The absolute defence against ransomware is a decent backup strategy. This is like saying the best defence against death is a healthy lifestyle: true but missing the point. A decent backup strategy is very expensive. You must constantly check the backups are sound and can be restored. You must maintain integrity across the dynamism of your changing infrastructure and app framework. You must make sure the backups themselves are secure against intruders.
So it is a cheap shot to say: "Where was your backup?" It's a cruel barb to ask why your company management is incapable of telling anyone, customers or staff, what in Neptune's locker is going on. Let nobody say El Reg is beyond cheap shots or cruel barbs: Travelex, you suck harder than Waterworld. In a competitive field of corporate IT fail, your name will go down in infamy as a lesson for the ages.
Backup a minute - did nobody call the DR?
But why? Why did nobody do the sums comparing the insurance of proper disaster recovery against the massive costs of cocking it up this badly? Depending on which bunch of stat-slingers you suspect of least incompetence, somewhere between a quarter and a third of companies worldwide are hit by ransomware annually – it's just that most of the attacks are limited to a few workstations. Ransomware has been a known and credible threat since 2006, after all. There's no excuse, but there is a reason. This quarter's profit is more important than next year's survival, duh.
In many industries, the Darwinian consequences of 90-day myopia are minimal. It's a tragedy for employees when a company goes bust because of mismanagement, and a problem for customers and suppliers alike, but beyond that? Mehsville. In other industries, where economic disruption or human suffering are in play, we've learned to rein in the unfettered madness of pure capitalism through regulation.

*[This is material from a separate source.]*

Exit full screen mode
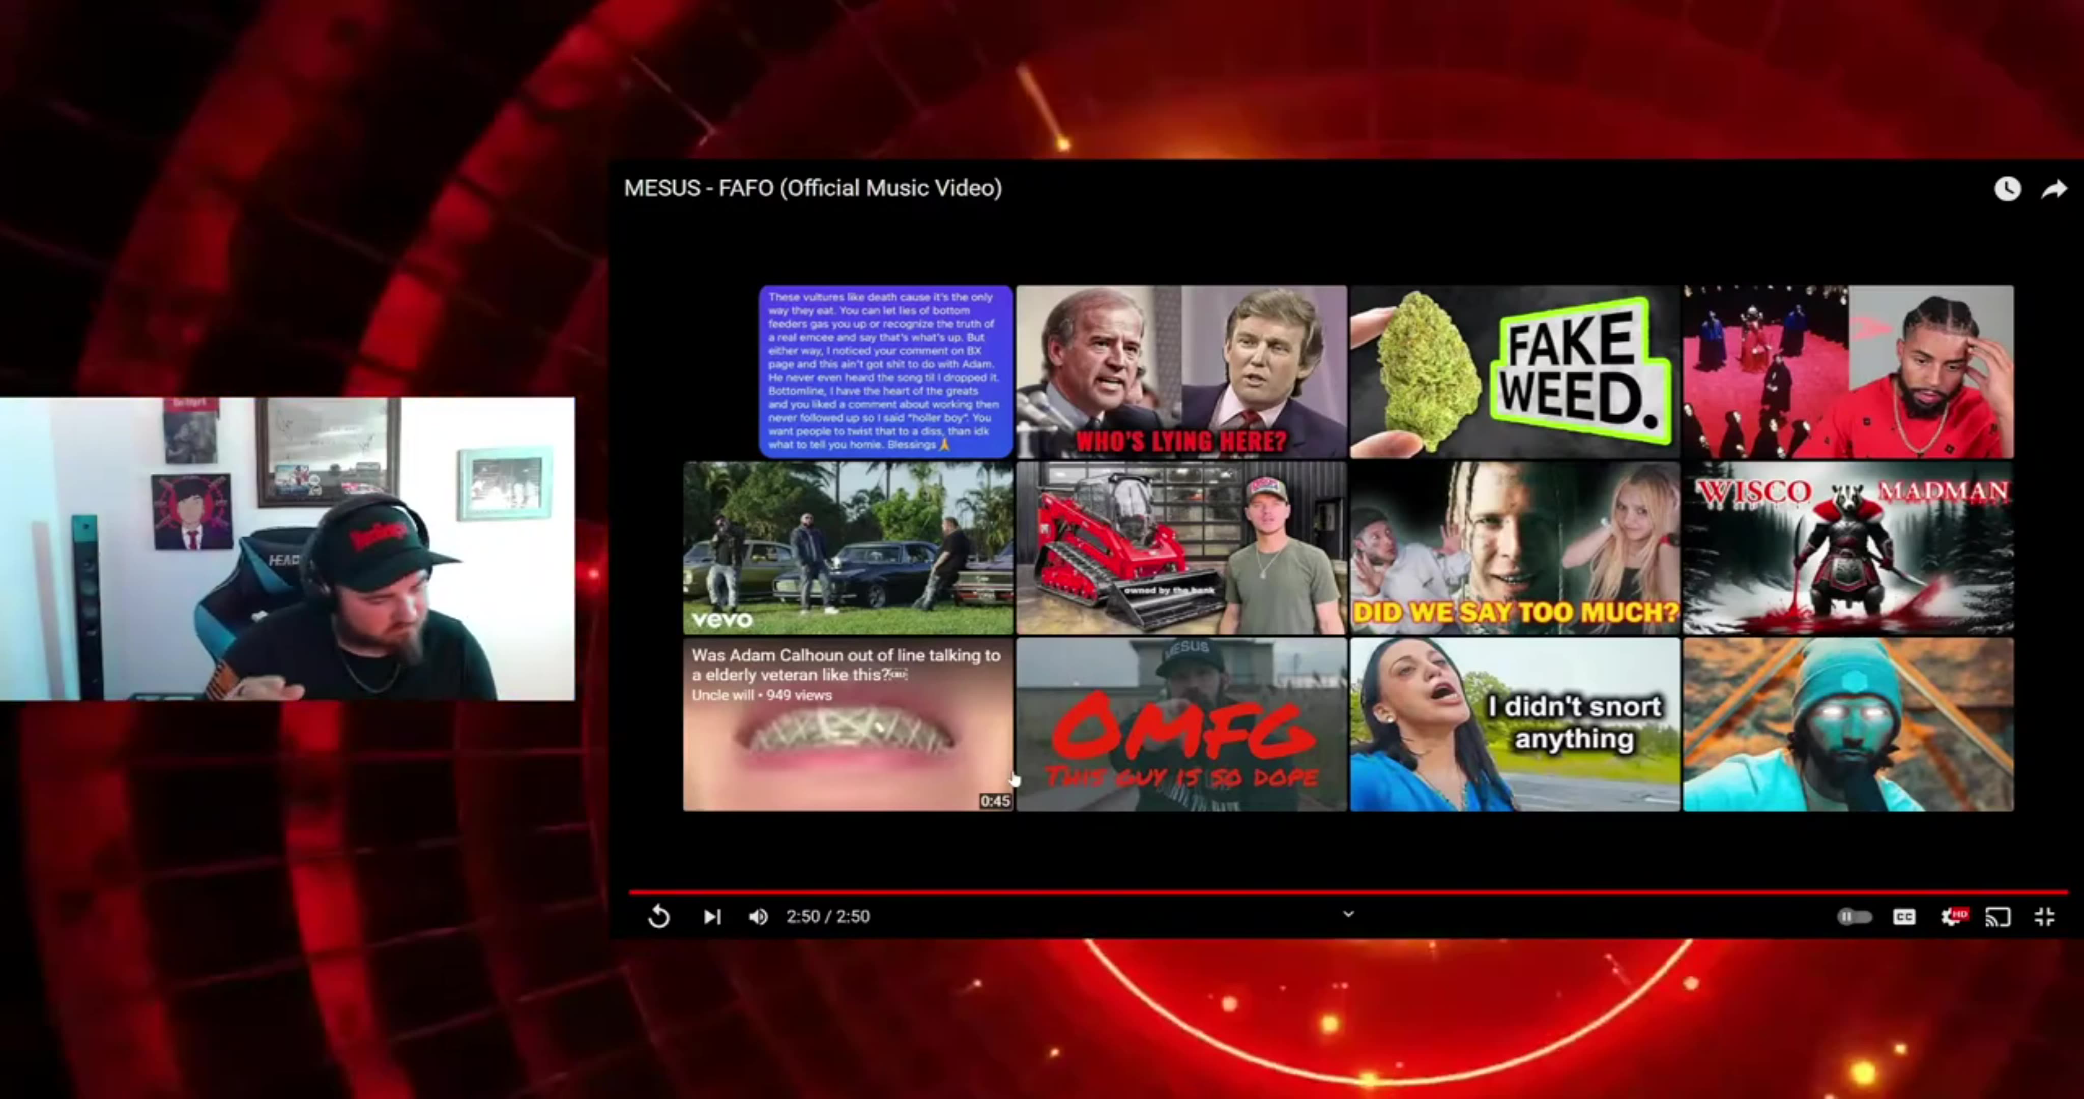The image size is (2084, 1099). point(2045,916)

Travelex is a financial company and thus works in a sector more heavily regulated than most. Its failure, like the more serious case of Boeing's 737 Max - we shall be returning to that fustercluck at a later date, oh yes we shall - is not solely its own. Financial regulators seem barely capable of regulating finance, let alone the IT systems behind it.

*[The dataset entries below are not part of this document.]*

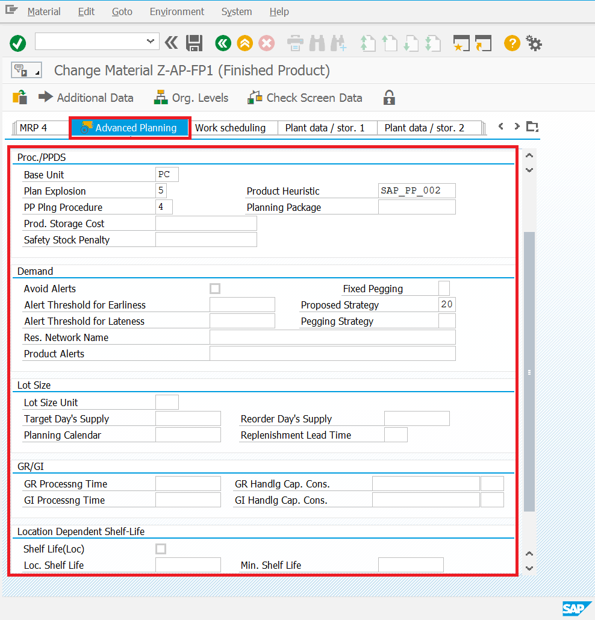Click inside the Product Heuristic field

pyautogui.click(x=416, y=190)
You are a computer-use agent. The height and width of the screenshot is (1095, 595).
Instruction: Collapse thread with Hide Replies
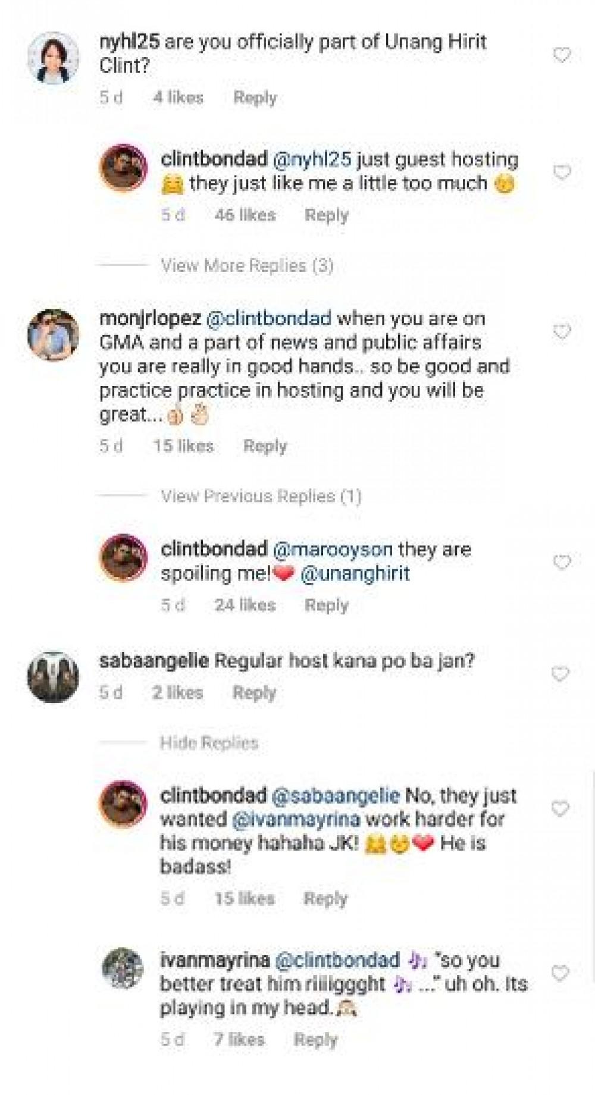pyautogui.click(x=209, y=742)
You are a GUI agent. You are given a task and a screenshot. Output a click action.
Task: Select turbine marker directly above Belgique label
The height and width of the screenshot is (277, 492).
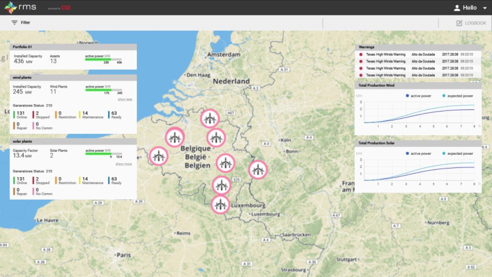click(216, 138)
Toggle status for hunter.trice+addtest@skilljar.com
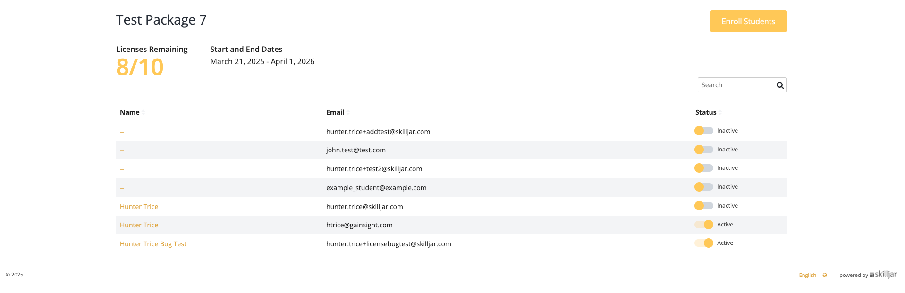Image resolution: width=905 pixels, height=293 pixels. [x=703, y=131]
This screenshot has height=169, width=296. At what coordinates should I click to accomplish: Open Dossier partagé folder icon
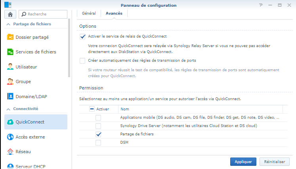tap(10, 37)
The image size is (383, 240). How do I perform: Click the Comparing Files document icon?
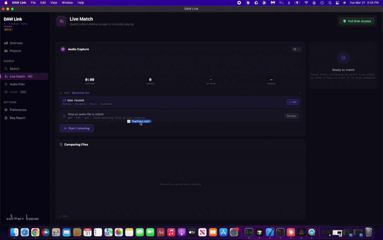(x=61, y=144)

The failure of regulators to regulate is not new, nor the causes mysterious. Regulators are underfunded, so cannot match the potency in lobbying, PR and straightforward evil of industry. The only pool of top-notch practical expertise that a regulator needs to be effective is the industry it polices, so people move from top jobs as poachers to top jobs as gamekeepers and vice versa through the legendary revolving doors. Regulatory capture – where an industry gains control of its own police force – is one of the primary structural problems of liberal democracy. It may yet kill us all.
There is a fix. Let's return to that early crucible of mercantile commerce, maritime trade. If you're a trader, it's a great temptation to overload your ship. It will probably not sink, so you'll probably make more money. Marine archaeologists have found evidence of the consequences of this philosophy going back millennia. You can't see inside a hull from outside, and it's damnably intrusive to impound a ship on suspicion and force the unloading and weighing of its cargo - although regulators are thought to have tried that since the late Bronze Age. Tax on trade paid for kings, so kings like protecting it.
In those times of surprisingly sophisticated international maritime systems, researchers say that a balance was struck between the laws favoured by states and the "more direct justice" individuals preferred when wronged.
So what could a regulator do in more civilised times to achieve the same balance? Samuel Plimsoll, a 19th century Liberal MP, had the answer – his eponymous Line, a diagram drawn on the side of a ship that showed the maximum displacement for various sea conditions. If a ship was overloaded, then a casual glance at its hull in port would show it sitting too low in the water. Anyone could read them and report the problem – and the knowledge that any pair of curious eyeballs could scupper an overloaded ship was largely enough to discipline the captains.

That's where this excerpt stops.